A few years ago, I was hunting Mississippi and a local hunter was lamenting how few mallards they had killed in recent years. “Only half limits some days, and shooting hens to get there,” he said.
As a hunter from Illinois, where the river is so silted in and polluted that it’s killed most of our duck habitat, I hardly felt bad for him. He was still shooting ducks in one of the most beautiful stretches of flooded oaks in the South. And the morning I hunted there; we could have all killed limits if he would have allowed us to shoot wood ducks—a big no-no for timber purists.
The mentality that only killing a few birds or having to shoot ducks other than mallards is a “bad day” must change. Duck hunters have to be satisfied with shooting a duck or two some mornings. And realize that getting skunked is just part of duck hunting, especially in areas that see a lot of pressure. I know that’s hard to stomach when you put in the time and effort of scouting public land. Or when you’re a private landowner, like my buddy in Mississippi, and have invested serious money in good duck habitat. But you need to adjust expectations if the duck hunting in your area is trending in the wrong direction.
Too many of us equate success with the number of birds on our strap and don’t celebrate the achievements of fellow hunters. Yes, we are competing with our neighbors for the best spots, whether that’s affording a lease on private land or racing the boat to the best duck hole in a public marsh. That competition will never subside, but you also can’t be pissed off when someone legitimately beats you to it and shoots ducks. Sure, it’s disappointing, but remember that on public land, how good or bad duck habitat is isn’t in your control. So if all the top blinds or stakes get taken, you just have to make do, which is what most of us who regularly hunt public land are doing every morning during the fall.
And if someone in your crew is getting hotheaded just be the voice of reason. We’re all out there to have fun. Getting in a cussing match or a fistfight at the boat ramp isn’t going to make your hunting better.
All duck hunters can help change the narrative, but the professional outdoor media needs to lead the way. There’s so much more to duck hunting than kill shots, so let’s see more stories and films that capture the full experience. The good news is, there are a handful of content creators doing this already.

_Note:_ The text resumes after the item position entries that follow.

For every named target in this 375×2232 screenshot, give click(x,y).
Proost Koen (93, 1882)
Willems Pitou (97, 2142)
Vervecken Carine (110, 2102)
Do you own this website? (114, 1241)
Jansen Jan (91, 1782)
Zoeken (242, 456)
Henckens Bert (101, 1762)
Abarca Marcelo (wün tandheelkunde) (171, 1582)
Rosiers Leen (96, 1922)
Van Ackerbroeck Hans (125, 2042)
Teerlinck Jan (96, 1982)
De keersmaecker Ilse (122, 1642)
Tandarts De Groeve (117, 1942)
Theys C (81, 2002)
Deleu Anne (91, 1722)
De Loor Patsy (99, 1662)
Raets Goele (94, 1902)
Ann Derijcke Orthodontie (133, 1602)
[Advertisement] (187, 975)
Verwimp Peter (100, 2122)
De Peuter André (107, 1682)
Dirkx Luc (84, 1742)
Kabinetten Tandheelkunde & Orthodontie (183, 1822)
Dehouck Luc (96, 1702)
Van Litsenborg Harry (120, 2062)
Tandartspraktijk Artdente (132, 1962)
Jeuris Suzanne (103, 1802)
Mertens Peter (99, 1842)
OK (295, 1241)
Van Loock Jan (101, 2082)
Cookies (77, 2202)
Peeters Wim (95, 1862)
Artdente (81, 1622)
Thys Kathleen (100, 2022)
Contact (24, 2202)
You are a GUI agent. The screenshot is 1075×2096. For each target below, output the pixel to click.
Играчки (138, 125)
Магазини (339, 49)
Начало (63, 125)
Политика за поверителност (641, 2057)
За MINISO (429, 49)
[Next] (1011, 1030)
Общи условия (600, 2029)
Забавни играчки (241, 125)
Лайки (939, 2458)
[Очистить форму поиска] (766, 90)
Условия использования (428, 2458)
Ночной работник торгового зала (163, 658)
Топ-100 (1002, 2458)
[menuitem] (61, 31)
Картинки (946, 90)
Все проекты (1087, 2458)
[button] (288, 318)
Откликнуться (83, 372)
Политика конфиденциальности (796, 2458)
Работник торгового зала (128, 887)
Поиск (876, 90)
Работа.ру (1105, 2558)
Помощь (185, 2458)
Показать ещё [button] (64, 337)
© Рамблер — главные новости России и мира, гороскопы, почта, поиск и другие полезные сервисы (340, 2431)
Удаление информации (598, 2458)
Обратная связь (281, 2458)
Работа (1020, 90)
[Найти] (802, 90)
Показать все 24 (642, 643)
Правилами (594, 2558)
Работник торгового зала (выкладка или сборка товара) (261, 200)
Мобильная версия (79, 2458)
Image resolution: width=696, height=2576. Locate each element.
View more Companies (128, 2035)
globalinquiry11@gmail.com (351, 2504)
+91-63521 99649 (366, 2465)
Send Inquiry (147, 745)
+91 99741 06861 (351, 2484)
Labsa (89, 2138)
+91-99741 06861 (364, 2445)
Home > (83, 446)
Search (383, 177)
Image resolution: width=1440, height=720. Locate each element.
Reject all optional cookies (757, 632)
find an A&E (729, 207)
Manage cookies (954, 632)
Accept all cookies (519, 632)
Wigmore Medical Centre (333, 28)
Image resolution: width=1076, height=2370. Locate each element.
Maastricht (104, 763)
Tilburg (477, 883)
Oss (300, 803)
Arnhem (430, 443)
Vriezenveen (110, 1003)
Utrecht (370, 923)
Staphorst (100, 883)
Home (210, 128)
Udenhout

“With Hunt41, I wanted to show all sides of duck hunting,” says Potter who co-owns Cana Outdoors and has helped build the waterfowl platform Hunt41, which documents the chase for all 41 species of North American waterfowl. “We show the success, the failure, hunting public land, hunting private land. And I hope that people see that duck hunters, no matter where they are from, are pretty much the same. We all want to shoot ducks and have fun doing it.”
I personally love to see people around me killing birds, regardless of where I am hunting. Watching two high-school kids trick honkers to fly just low enough over a public levee with good calling a few seasons ago was awesome. Seeing a group of buddies shoot four teal and send four different Labs to pick up each blue-wing so they all get a retrieve was equally as satisfying. And hearing a dad and his son break down the one hen mallard that was circling all the public stakes in the marsh with awful calling…I take joy in that, and you should too.
“I’ve been able to travel a lot of places to hunt ducks and have seen that we are all pretty much the same,” Potter says. “But I also know that there’s definitely a disconnect between duck hunters. If we all stood back and looked at U.S. waterfowl as a whole, we’d see that we are all pretty similar…We all have our great days, and we all struggle. If you think about that, it’s actually pretty refreshing.”